They restarted it, and it came back up fine.

What other info can we gather that might help?

— Reply to this email directly or view it on GitHub.

jbsbbn commented 11 years ago

AA> Would it be possible to find the actual message that generated this crash?

Mm, maybe. To clarify, by "actual message", you mean like what API call was made immediately before the crash?

Would that be in syslog? If not, where would we find it?

alshabib commented 11 years ago

No I was hoping for the actual openflow message. That's probably a long shot but you never know ;)

Do you know what OF devices are connected to that FlowVisor?

On Jul 8, 2013, at 10:55 AM, Josh Smift notifications@github.com wrote:

AA> Would it be possible to find the actual message that generated this crash?

Mm, maybe. To clarify, by "actual message", you mean like what API call was made immediately before the crash?
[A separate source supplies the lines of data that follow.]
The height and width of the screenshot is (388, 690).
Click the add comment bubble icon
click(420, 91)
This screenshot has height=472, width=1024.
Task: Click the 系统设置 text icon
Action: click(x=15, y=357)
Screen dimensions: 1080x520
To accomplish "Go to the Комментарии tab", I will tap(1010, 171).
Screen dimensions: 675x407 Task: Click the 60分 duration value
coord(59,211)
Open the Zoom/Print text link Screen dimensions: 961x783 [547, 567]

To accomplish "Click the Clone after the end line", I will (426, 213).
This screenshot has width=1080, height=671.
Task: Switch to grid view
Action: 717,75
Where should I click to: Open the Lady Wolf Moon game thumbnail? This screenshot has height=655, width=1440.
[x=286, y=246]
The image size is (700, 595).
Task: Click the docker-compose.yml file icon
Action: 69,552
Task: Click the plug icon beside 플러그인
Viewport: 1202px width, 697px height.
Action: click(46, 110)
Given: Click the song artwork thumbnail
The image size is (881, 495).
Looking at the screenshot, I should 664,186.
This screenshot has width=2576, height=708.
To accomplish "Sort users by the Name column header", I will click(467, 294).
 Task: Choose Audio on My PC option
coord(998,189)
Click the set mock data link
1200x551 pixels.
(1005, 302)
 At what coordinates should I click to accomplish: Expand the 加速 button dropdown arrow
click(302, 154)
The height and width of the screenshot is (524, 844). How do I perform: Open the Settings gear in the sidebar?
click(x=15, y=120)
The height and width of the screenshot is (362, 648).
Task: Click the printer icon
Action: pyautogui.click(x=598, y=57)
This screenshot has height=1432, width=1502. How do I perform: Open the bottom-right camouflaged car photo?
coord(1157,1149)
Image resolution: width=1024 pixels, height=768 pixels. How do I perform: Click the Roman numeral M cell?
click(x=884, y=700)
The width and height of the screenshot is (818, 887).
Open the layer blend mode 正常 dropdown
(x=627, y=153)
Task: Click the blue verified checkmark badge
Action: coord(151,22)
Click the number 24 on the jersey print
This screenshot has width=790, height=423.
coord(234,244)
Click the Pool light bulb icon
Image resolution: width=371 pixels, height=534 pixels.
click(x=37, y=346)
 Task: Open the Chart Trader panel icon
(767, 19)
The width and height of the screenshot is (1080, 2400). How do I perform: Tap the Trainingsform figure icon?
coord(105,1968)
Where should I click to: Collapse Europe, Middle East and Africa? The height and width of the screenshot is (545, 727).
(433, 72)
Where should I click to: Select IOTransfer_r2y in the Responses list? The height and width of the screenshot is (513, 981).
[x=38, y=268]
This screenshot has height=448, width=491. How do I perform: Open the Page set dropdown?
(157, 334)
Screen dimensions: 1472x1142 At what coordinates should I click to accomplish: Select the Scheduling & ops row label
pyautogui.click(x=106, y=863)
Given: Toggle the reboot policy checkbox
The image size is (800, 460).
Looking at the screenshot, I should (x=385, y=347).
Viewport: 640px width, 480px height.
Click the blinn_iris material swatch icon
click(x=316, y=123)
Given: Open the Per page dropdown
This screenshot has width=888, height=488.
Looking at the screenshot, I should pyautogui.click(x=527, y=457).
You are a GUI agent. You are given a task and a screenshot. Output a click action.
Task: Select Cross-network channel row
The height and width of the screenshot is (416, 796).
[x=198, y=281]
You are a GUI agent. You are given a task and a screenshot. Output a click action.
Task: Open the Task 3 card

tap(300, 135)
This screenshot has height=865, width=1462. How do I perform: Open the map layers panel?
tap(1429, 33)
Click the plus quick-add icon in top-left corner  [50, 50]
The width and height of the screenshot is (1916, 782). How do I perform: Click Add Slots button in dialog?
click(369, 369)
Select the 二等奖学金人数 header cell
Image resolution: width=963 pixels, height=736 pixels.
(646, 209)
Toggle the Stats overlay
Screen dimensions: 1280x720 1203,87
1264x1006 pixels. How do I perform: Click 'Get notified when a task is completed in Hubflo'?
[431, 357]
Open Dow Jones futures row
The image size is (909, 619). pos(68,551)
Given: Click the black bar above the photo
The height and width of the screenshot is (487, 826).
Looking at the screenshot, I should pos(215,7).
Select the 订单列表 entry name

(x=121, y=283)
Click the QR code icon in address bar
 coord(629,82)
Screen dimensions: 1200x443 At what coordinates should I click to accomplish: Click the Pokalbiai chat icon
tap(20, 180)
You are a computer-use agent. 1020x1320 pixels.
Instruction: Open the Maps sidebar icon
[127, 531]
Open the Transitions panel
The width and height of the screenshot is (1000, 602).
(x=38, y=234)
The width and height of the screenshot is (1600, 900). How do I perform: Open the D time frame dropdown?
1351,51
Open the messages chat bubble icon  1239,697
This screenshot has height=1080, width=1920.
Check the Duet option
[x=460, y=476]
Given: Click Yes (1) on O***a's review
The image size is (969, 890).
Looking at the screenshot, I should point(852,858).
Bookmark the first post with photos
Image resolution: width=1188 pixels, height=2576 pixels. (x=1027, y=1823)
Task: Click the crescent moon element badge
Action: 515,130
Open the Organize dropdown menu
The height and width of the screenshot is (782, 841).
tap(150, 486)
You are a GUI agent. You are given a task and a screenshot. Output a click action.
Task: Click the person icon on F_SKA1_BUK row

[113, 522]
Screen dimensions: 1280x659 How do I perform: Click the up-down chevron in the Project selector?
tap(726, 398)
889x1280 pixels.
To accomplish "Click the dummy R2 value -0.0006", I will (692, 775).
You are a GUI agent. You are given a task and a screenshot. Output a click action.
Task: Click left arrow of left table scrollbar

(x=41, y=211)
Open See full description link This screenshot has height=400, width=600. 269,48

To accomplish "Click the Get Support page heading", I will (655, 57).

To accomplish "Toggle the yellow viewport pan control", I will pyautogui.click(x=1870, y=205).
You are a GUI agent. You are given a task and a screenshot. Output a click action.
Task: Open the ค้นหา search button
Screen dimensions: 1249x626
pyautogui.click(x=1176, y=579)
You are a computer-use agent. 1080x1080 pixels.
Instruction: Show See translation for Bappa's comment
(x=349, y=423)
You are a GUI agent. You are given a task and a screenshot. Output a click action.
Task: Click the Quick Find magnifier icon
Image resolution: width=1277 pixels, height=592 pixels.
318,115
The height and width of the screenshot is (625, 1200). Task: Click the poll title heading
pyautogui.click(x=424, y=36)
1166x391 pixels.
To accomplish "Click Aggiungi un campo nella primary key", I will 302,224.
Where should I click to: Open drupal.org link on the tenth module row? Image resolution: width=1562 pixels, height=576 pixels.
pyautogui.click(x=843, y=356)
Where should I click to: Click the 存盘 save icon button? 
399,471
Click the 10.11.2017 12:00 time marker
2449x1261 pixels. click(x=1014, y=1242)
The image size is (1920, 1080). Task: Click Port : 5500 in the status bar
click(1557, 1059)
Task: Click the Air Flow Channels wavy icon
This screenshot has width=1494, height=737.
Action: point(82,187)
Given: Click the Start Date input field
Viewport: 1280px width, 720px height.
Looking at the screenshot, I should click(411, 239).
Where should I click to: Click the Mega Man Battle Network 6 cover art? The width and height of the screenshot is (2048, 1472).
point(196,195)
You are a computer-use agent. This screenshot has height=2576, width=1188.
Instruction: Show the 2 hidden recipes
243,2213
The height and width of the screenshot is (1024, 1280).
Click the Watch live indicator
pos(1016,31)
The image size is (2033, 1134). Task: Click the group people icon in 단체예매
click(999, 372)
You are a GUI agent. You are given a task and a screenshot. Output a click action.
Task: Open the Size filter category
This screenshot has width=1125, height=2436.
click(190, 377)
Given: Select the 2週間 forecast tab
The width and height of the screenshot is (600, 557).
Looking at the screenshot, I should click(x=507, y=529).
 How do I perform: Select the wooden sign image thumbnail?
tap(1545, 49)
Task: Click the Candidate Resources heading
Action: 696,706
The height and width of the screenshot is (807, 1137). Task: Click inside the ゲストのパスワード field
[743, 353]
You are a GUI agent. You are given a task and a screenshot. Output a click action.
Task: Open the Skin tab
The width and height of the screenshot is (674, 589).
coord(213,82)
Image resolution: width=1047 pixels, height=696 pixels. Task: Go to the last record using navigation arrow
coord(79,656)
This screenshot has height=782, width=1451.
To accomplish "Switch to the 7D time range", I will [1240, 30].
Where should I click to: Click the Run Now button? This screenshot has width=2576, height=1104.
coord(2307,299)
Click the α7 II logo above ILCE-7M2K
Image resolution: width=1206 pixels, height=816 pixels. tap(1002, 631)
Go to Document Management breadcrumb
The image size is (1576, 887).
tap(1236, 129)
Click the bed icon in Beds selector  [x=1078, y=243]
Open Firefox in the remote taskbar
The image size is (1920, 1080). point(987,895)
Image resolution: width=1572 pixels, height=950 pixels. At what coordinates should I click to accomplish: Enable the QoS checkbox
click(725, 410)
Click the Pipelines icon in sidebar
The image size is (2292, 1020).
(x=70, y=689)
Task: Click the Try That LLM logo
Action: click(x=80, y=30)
Would that be in syslog? If not, where would we find it? — Reply to this email directly or view it on GitHub.

jbsbbn commented 11 years ago

AA> No I was hoping for the actual openflow message. That's probably a long shot but you never know ;)

Heh. I don't think anyone would have that, unless SoX happened to be running a packet capture at that time. I'll ask just in case.

AA> Do you know what OF devices are connected to that FlowVisor?

Just one NEC PF5820 at the moment.

nbastin commented 11 years ago

Type 57 may be the vendor message NEC uses for big stats replies. I'm not 100% sure, as I haven't been recording their message types, but they use a lot of custom message types as extensions to support their flowtable being larger than what a lot of OF messages can handle by default (various datatypes are not large enough, etc.).

alshabib commented 11 years ago

Sure but the type should be OFPT_VENDOR and not 57 or something crazy.

On Jul 8, 2013, at 11:06 AM, Nick Bastin notifications@github.com wrote:

Type 57 may be the vendor message NEC uses for big stats replies. I'm not 100% sure, as I haven't been recording their message types, but they use a lot of custom message types as extensions to support their flowtable being larger than what a lot of OF messages can handle by default (various datatypes are not large enough, etc.).

— Reply to this email directly or view it on GitHub.

jbsbbn commented 11 years ago

Sure, but even if the switch is doing something totally wrong with the type (which I don't know enough about this to say whether it is or not), FV shouldn't crash as a result.

alshabib commented 11 years ago

Agreed, I am filing a report on OpenFlowJ. Would you happen to have a packet capture?

jbsbbn commented 11 years ago

Sorry, I thought I'd mentioned this earlier: No, no one happened to be running a packet capture at the time of the crash.

Can you reproduce the bug? Can you get a package capture that way?

Can you do anything to ameliorate this on the FV side, so that FV doesn't die even when it encounters a bug in openflowj?

alshabib commented 11 years ago

Sure, we shouldn't crash when ofj crashes although if a packet isn't parsed correctly for some reason it could cause incorrect fv behaviour for some pathological cases. I don't know what the correct behaviour is here. Need to think about that some more.

Ali Al-Shabibi (sent from handheld)

On 11 juil. 2013, at 18:07, Josh Smift notifications@github.com wrote:

Sorry, I thought I'd mentioned this earlier: No, no one happened to be running a packet capture at the time of the crash.

Can you reproduce the bug? Can you get a package capture that way?

Can you do anything to ameliorate this on the FV side, so that FV doesn't die even when it encounters a bug in openflowj?

— Reply to this email directly or view it on GitHub.

nbastin commented 11 years ago

Drop the packet. You don't know how to slice it, and you're promising to slice the control plane. There's nothing you can do except drop it and log it.